EXCERTO DO TEXTO:
-*-

7. Ouvido sobre a questão prévia suscitada pela
recorrida, o recorrente pronunciou-se no sentido de ela ser desatendida, com o
argumento de que o texto da decisão recorrida não é susceptível de ser
interpretado como pretende a ré.
8. Corridos os vistos legais, cumpre decidir.
II
Fundamentação
9. Antes de mais, há que apreciar a questão prévia
invocada pela recorrida.
Como resulta dos excertos da decisão recorrida acima
transcritos, esta apoia-se nos seguintes fundamentos:
a) a ré foi declarada extinta pelo Decreto-Lei nº
137/85, verificando-se a caducidade do contrato com o autor;
b) a alínea c) do nº 1 do artigo 4º do Decreto-Lei nº
137/85 não é inconstitucional, havendo cessação do contrato de trabalho nos
termos do artigo 8º, nº 1, alínea b), do Decreto-Lei nº 372-A/75.
Perante este enunciado, constata-se que a decisão
recorrida se apoiou no entendimento de que a alínea c) do nº 1 do artigo 4º do
Decreto‑Lei nº 137/85 é conforme à Constituição. Ora, esta norma prevê
expressamente o efeito de caducidade dos contratos de trabalho, não sendo nela
que se determina a extinção da ré, que é determinada pelo artigo 1º do diploma.

-*-

SEGMENTO DE DADOS:
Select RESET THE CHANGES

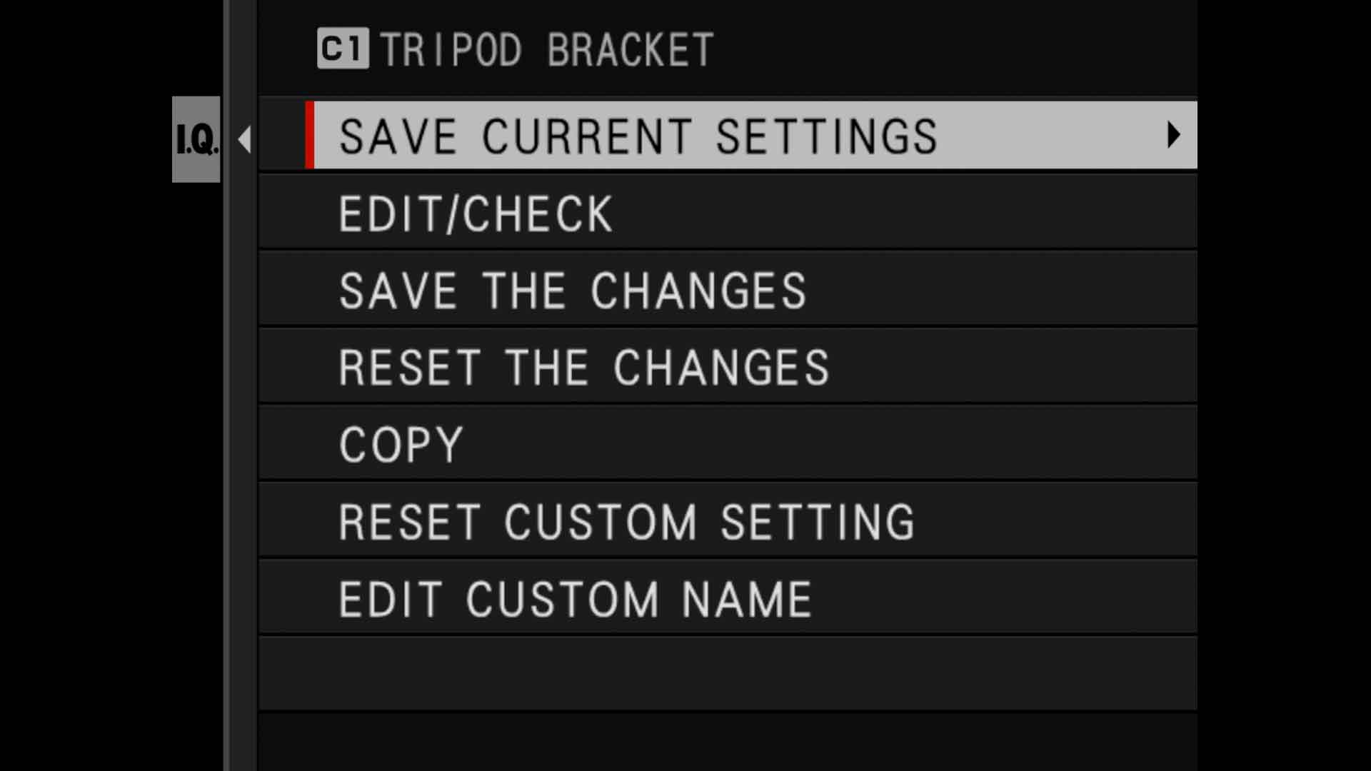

-*-

EXERCÍCIO PROPOSTO: Prolongue o texto sobre a extinção da ré e a caducidade do contrato de trabalho, a partir do ponto em que termina. Os dados não têm qualquer relação com o texto.

RESPOSTA:
Assim, a referência à alínea c) do nº 1 do artigo 4º do Decreto-Lei nº 137/85 só
se justifica na medida em que se recorreu a ela (e não ao artigo 8º, nº 1,
alínea b), do Decreto-Lei nº 372-A/75) para considerar verificado o efeito de
caducidade dos contratos de trabalho. E, por isso, quando se aludiu à cessação
do contrato de trabalho nos termos do artigo 8º, nº 1, alínea b), do Decreto-Lei
nº 372-A/75, o que se teve em vista foi já reconduzir a hipótese de caducidade
criada pelo Decreto-Lei nº 137/85 à figura jurídica da caducidade prevista no
regime geral da cessação do contrato de trabalho, para daí extrair as
consequências deste decorrentes, designadamente a não existência de um direito
dos trabalhadores a indemnização.
Aliás, no acórdão que apreciou a arguição de nulidades
relativa à decisão recorrida não houve quaisquer dúvidas em considerar que esta
decisão havia concluído pela 'caducidade do contrato de trabalho nos termos do
Decreto-Lei nº 137/85'.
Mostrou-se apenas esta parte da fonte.